I am now transitioning into being married again with a new surname (Barclay-Morton). John is transitioning from Canada to NYC and as of June 2014 has a green card. So transition continues, but now from sad to happy, from loss to love...from a sense of alienation to a sense of being at home in the world.

As of September 2013 I started teaching writing as an adjunct professor at Fordham University, which I have discovered I love with an almost irrational passion. While was blessed for the opportunity, after four years of being an adjunct, the lack of pay combined with heavy work load stopped working, so have transferred this teaching passion to private workshops in NYC and working with writers one on one, which I adore. I will die a happy person if I never have to grade an assignment ever again. As of 2018, I also started leading writing retreats to my beloved Orkney Islands. If you ever want two weeks that will restore your soul and give you time and space to write, get in touch. I am leading two retreats this year in July and September.
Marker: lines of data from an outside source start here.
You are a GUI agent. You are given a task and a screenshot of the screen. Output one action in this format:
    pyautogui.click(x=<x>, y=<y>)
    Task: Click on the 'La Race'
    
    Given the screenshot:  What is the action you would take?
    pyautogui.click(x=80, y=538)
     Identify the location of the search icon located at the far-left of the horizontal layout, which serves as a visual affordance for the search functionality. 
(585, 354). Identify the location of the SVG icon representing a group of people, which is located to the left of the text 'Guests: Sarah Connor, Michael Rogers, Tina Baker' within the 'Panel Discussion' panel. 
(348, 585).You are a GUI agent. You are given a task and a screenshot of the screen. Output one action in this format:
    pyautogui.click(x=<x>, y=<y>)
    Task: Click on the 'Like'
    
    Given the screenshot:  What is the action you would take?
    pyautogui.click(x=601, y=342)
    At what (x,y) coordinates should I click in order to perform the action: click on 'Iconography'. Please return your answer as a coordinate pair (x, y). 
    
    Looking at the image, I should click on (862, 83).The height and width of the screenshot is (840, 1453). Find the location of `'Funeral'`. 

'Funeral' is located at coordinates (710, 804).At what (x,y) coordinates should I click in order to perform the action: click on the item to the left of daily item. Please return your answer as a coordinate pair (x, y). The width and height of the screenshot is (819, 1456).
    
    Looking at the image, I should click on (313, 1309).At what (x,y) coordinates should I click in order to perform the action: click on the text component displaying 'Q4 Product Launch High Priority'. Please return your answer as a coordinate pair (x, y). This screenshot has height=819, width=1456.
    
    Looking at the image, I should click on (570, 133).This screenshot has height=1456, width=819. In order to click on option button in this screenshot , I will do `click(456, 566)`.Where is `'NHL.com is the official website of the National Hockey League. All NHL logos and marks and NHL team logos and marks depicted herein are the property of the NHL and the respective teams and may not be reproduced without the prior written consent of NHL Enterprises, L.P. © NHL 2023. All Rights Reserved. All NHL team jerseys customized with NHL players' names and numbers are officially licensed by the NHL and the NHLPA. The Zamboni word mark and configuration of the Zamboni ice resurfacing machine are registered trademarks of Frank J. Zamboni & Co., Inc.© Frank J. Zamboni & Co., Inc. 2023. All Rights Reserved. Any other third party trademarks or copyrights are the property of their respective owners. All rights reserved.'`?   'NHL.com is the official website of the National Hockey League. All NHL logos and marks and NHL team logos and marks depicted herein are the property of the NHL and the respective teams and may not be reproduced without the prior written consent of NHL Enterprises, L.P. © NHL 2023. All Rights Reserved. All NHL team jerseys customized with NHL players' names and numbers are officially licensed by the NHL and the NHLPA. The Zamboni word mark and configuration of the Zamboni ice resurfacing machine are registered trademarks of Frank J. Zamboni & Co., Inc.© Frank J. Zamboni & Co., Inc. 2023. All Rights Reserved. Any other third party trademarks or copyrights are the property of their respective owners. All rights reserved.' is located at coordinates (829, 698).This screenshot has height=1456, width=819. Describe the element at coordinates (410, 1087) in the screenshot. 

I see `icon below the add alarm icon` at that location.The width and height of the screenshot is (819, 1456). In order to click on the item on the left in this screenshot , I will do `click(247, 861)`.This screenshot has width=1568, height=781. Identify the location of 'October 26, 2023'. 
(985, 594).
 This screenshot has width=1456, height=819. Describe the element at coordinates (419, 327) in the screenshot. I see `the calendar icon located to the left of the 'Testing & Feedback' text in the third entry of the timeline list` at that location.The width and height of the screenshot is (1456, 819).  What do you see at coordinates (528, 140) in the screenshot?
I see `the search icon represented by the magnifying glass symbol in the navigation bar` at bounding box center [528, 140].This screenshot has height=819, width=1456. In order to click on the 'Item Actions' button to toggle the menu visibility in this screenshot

I worked full time on the book thanks to a successful crowd-funding campaign in May 2014 and completed it at two residencies at Vermont Studio Center and Wisdom House in summer 2015. I have done some revisions and am shopping it around to agents and publishers now, along with a new book recently completed.

I now work full-time as a freelance writer, writing workshop leader, coach, editor and writing retreat leader. Contact me if you are interested in any of these services.

Not sure when transition ends, if it ever does. As the saying goes, the only difference between a sad ending and a happy ending is where you stop rolling the film.

For professional information, publications, etc., go to my linked in profile and website for Barclay Morton Editorial & Design. My Twitter account is @wilhelminapitfa. You can find me on Facebook under my full name Julia Lee Barclay-Morton. More about my grandmothers' book: The Amazing True Imaginary Autobiography of Dick & Jani

In 2017, I launched a website Our Grandmothers, Our Selves, which has stories about many people's grandmothers. Please check it out. You can also contact me through that site.

In May, I directed my newest play, On the edge of/a cure, and have finally updated my publications list, which now includes an award-winning chapbook of my short-story White shoe lady, which you can find on the sidebar. I also have become a certified yoga instructor in the Kripalu lineage. What a year!

And FINALLY, I have created a website, which I hope you will visit, The Unadapted Ones. I will keep this blog site up, since it is a record of over 8 years of my life, but will eventually be blogging more at the website, so if you want to know what I am up to with my writing, teaching, retreats and so on, the site is the place to check (and to subscribe for updates). After eight years I realized, no, I'm never turning into One Thing. So The Unadapted Ones embraces the multiplicity that comprises whomever I am, which seems to always be shifting. That may in fact be reality for everyone, but will speak for myself here. So, do visit there and thanks for coming here, too. Glad to meet you on the journey...

Thursday, August 4, 2011

John Cage changed my life and Ubuweb brought him back!

I am listening as I type to a 2-hour interview with musical selections and q & a with John Cage that I heard in person at the Exploratorium on January 8, 1987.  It changed my life.  I wrote about it in my PhD thesis, but only from memory.  Now the amazing, wonderful people at ubuweb (see link in blog post list) have posted the MP3 of that very day.

Perhaps you cannot imagine the profound joy this gives me.  The link to this is here: John Cage at Exploratorium in 1987 so you can hear for yourself and then understand.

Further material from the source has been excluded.